Search code examples
pythongeneratorcoroutineyieldyield-from

Avoiding extra `next` call after `yield from` in Python generator


Please see the below snippet, run with Python 3.10:

from collections.abc import Generator

DUMP_DATA = 5, 6, 7

class DumpData(Exception):
    """Exception used to indicate to yield from DUMP_DATA."""

def sample_gen() -> Generator[int | None, int, None]:
    out_value: int | None = None
    while True:
        try:
            in_value = yield out_value
        except DumpData:
            yield len(DUMP_DATA)
            yield from DUMP_DATA
            out_value = None
            continue
        out_value = in_value

My question pertains to the DumpData path where there is a yield from.
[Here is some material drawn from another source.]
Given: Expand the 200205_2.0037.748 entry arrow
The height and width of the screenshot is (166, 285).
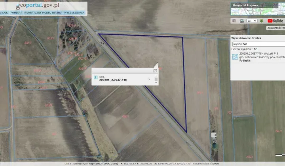Looking at the screenshot, I should tap(149, 79).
After that yield from, there needs to be a next(g) call, to bring the generator back to the main yield statement so we can send:

def main() -> None:
    g = sample_gen()
    next(g)  # Initialize
    assert g.send(1) == 1
    assert g.send(2) == 2

    # Okay let's dump the data
    num_data = g.throw(DumpData)
    data = tuple(next(g) for _ in range(num_data))
    assert data == DUMP_DATA

    # How can one avoid this `next` call, before it works again?
    next(g)
    assert g.send(3) == 3

How can this extra next call be avoided?


Solution

  • When you yield from a tuple directly, the built-in tuple_iterator (which sample_gen delegates to) handles an additional "final value" yield before it terminates. It does not have a send method (unlike generators in general) and returns a final value None to sample_gen.

    The behavior:

    yield from DUMP_DATA  # is equivalent to:
    yield from tuple_iterator(DUMP_DATA)
    
    def tuple_iterator(t):
        for item in t:
            yield item
        return None
    

    You can implement tuple_iterator_generator, with usage:

    try:
        in_value = yield out_value
    except DumpData:
        yield len(DUMP_DATA)
        in_value = yield from tuple_iterator_generator(DUMP_DATA)
    out_value = in_value
    
    def tuple_iterator_generator(t):
        in_value = None
        for item in t:
            in_value = yield item
        return in_value
    

    Or just not use yield from if you don't want that behavior:

    try:
        in_value = yield out_value
    except DumpData:
        yield len(DUMP_DATA)
        for out_value in DUMP_DATA:
            in_value = yield out_value
    out_value = in_value
    

    See https://docs.python.org/3/whatsnew/3.3.html#pep-380-syntax-for-delegating-to-a-subgenerator for a use case of that behavior.